Samuel is used to pushback. His critics have doxxed him several times, making his address and phone number public to sometimes tens of thousands of right-wingers.
He said: “I’m all energied [sic] out. I’ve cried. I’m angry. These hateful people are the reason I do what I do – they’re just a reason to keep going.
“I can’t say I’m shocked or surprised by what they did. It doesn’t matter though how non-shocked I was by the fact they were doing what they were doing – it was still scary. It still raised my heart rate. I am scared for the rest of these events.”
To Samuel, there was an alarming similarity to the protest he faced to what many Story Time drag queens have faced in the US.
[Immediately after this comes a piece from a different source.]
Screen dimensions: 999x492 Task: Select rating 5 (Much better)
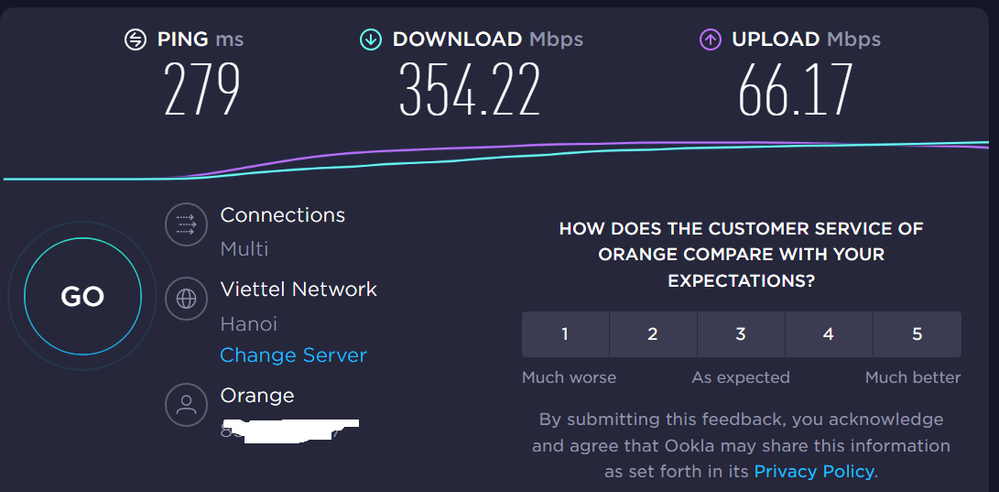point(917,334)
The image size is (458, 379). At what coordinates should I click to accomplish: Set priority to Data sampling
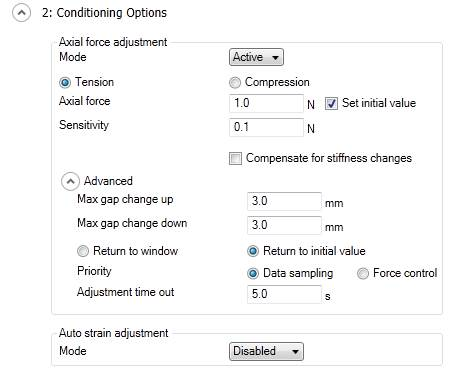click(253, 273)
As “groomer” increasingly becomes the go-to slur of choice by Republicans, far-right groups such as Proud Boys and the Three Percenters have crashed Story Hour events and hurled hatred at performers all in front of children. Among the thugs who protested at San Lorenzo Library, California, was a man who wore a t-shirt bearing a rifle and the words: “Kill Your Local Pedophile.”
Another event in the US saw a man protest a family-friendly show while holding a gun, prompting people to flee into the library for safety.
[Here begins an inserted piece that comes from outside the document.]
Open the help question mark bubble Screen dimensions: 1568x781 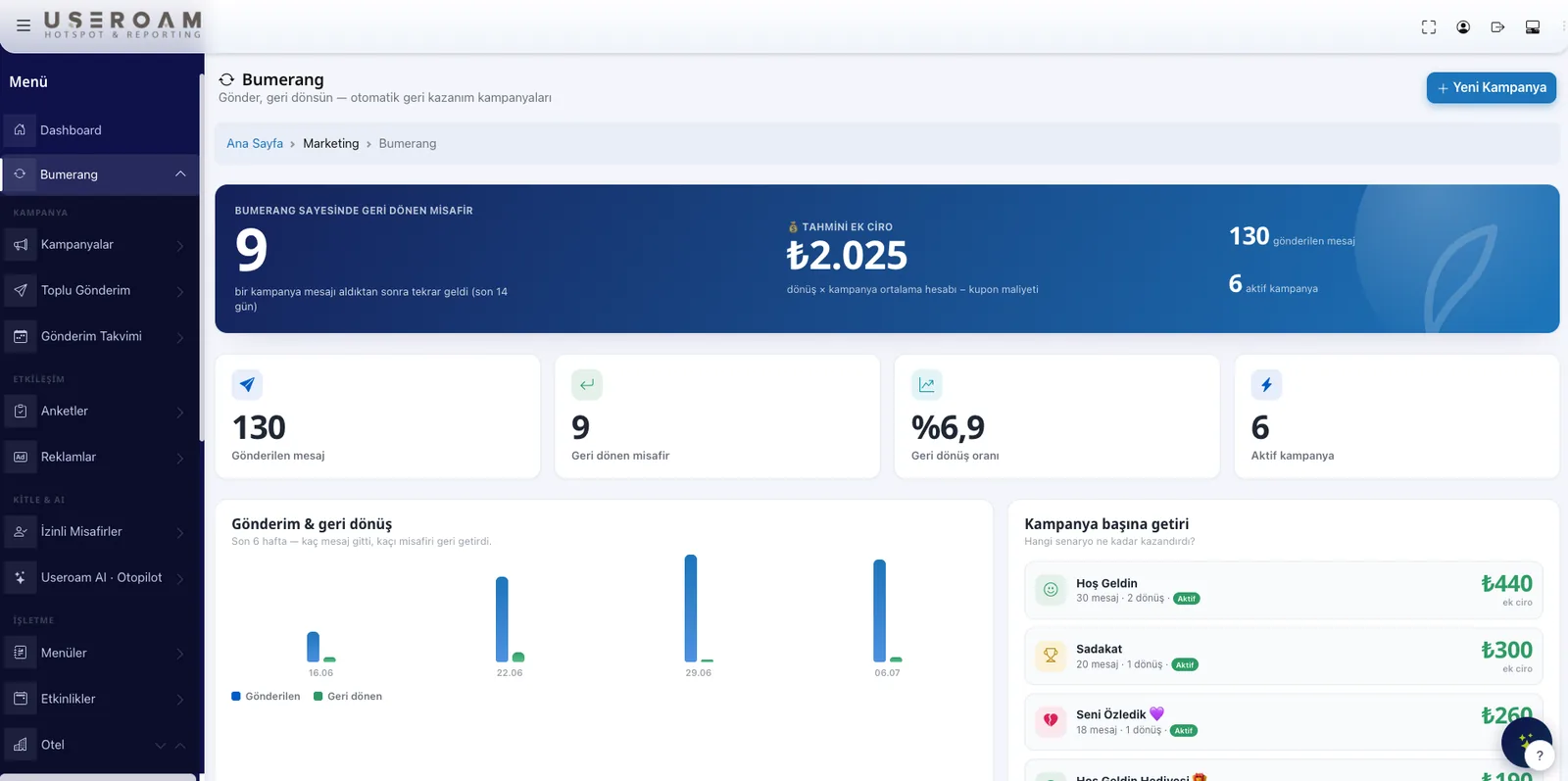1540,756
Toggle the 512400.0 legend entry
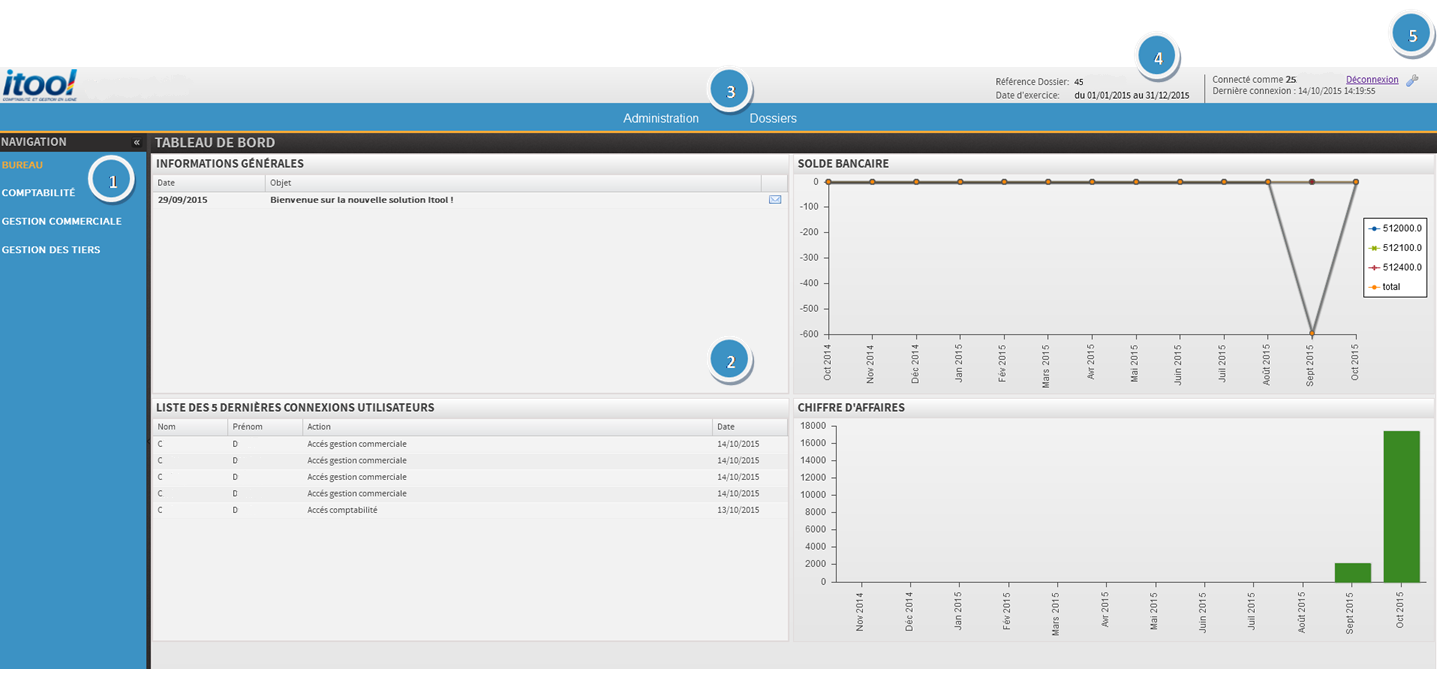Viewport: 1437px width, 697px height. (1395, 267)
These are horrifying scenes Samuel said he could easily imagine happening to him. “Thankfully we don’t have guns because some of these people would have brought them if they could,” he said. “The scary thing is that if of them had a knife on them, if they had the opportunity, I think they would take it.”
“We knew this was going to happen,” Samuel added.
Following Reading, Samuel will run sessions in libraries at Crewe, Bristol, Cornwall, Brighton and Hove, Portsmouth, Leeds, Cardiff, Rochdale, Bolton and Somerset.
Even before the tour started, it faced heat. The Family Education Trust, an anti-trans charity that researches “family breakdowns”, encouraged people to send its template letter calling the classes “inappropriate … given that images of men dressed as women are highly sexualised”.
Some blanket booked more than 2,000 free tickets to several of the sessions up and down the country, Samuel said. “They just keep going,” he said, “they’re incessant.”
LGBTQ+ progress has been patchy at best in recent years. Trans rights have faced increasing pushback from the government and the press, with support for the community now being steadily chipped away.
The government has scrapped crucial reforms to the Gender Recognition Act and excluded trans people from a long-sought conversion therapy ban.
This makes it all the more important to be visible, Samuel said.
After the first Story Hour session, Samuel received a Facebook message from a parent.
“I have to admit walking into the library was daunting,” they said, adding that their child asked them: “‘Mummy, why are they shouting at us?”, “Mummy, what is wrong with them?’
“It was intimidating but gave us as a family an opportunity (on our way back home) to talk to the children about diversity and reinforce some basic human compassion, kindness, morals and values that the crowd outside the library was clearly not lucky enough to be taught as children themselves.”